Problem description —
Leave the pictures out and reproduce, exactly, the lines from the one with "Task: Click the" through the end of the entries below.

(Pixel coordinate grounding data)
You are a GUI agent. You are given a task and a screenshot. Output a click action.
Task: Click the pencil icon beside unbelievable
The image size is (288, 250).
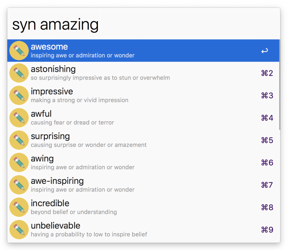[19, 230]
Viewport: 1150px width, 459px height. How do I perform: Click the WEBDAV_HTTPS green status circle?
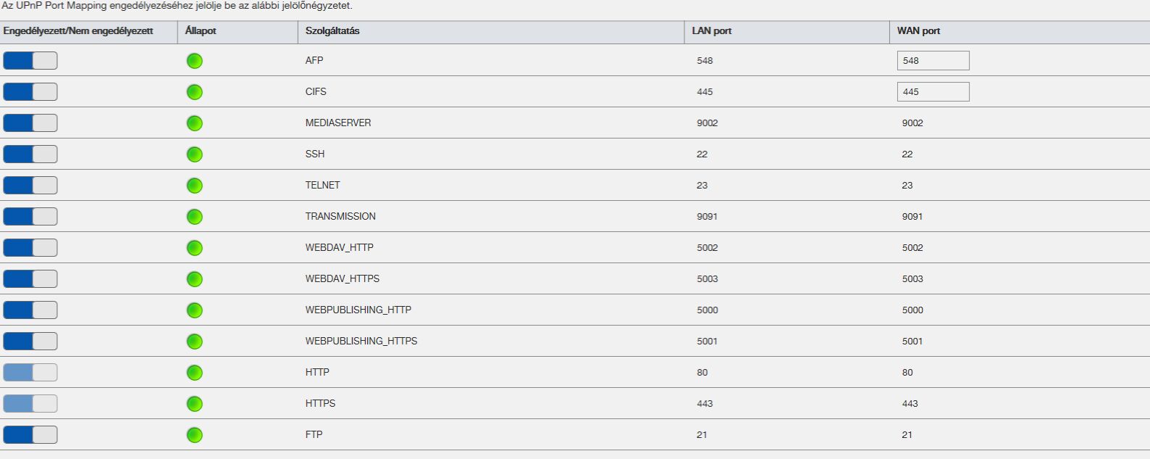click(194, 279)
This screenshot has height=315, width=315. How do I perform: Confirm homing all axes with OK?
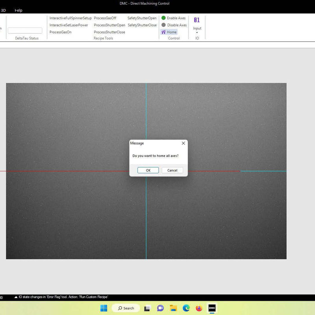148,170
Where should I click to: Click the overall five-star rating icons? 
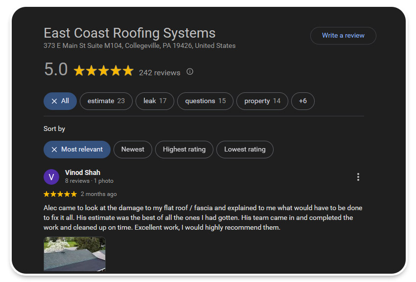point(103,71)
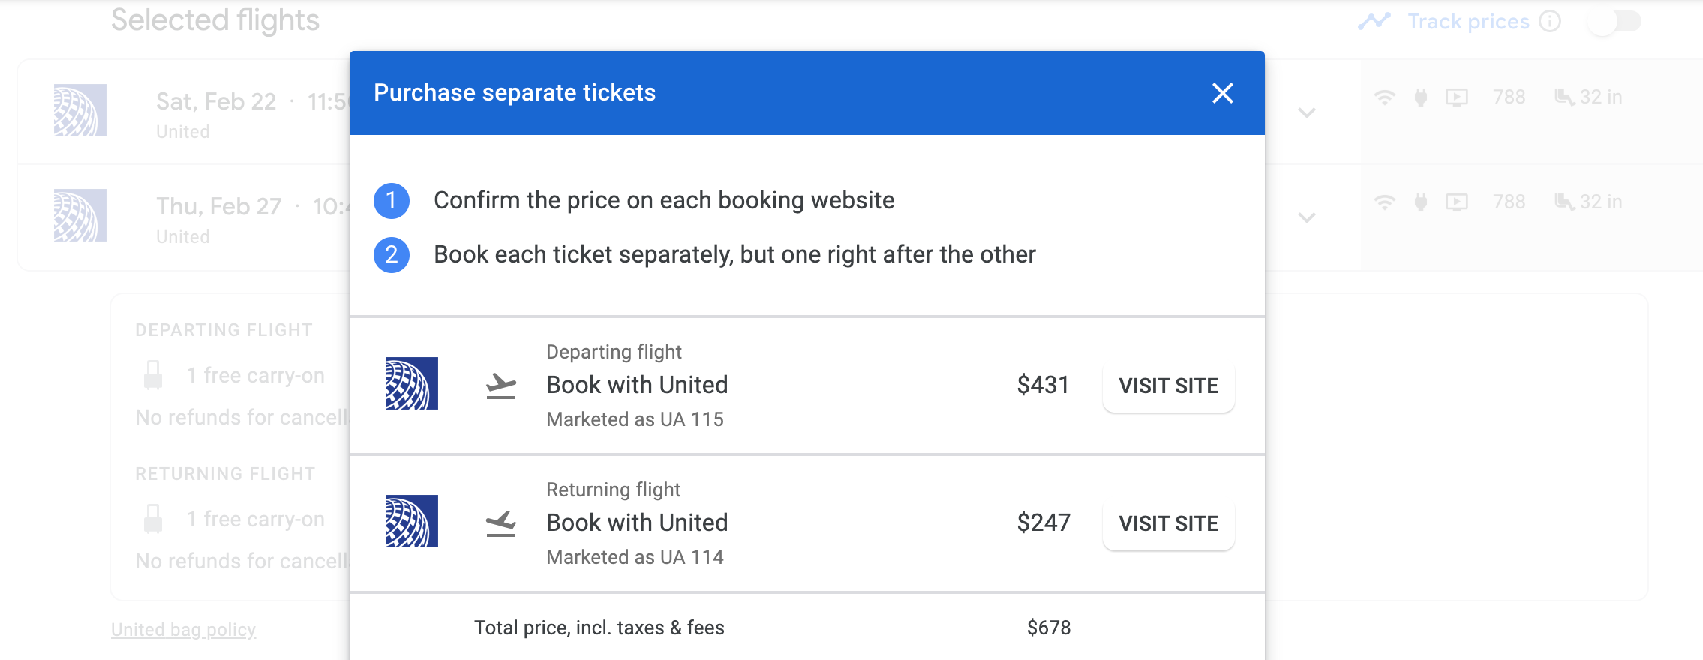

Answer section —
Task: Click the pencil icon beside unbelievable
The image size is (288, 250).
[19, 230]
Viewport: 1150px width, 459px height. How do I perform: Click the WEBDAV_HTTPS green status circle?
click(194, 279)
This screenshot has height=315, width=315. How do I perform: Confirm homing all axes with OK?
148,170
Where should I click to: Click the overall five-star rating icons? 
point(103,71)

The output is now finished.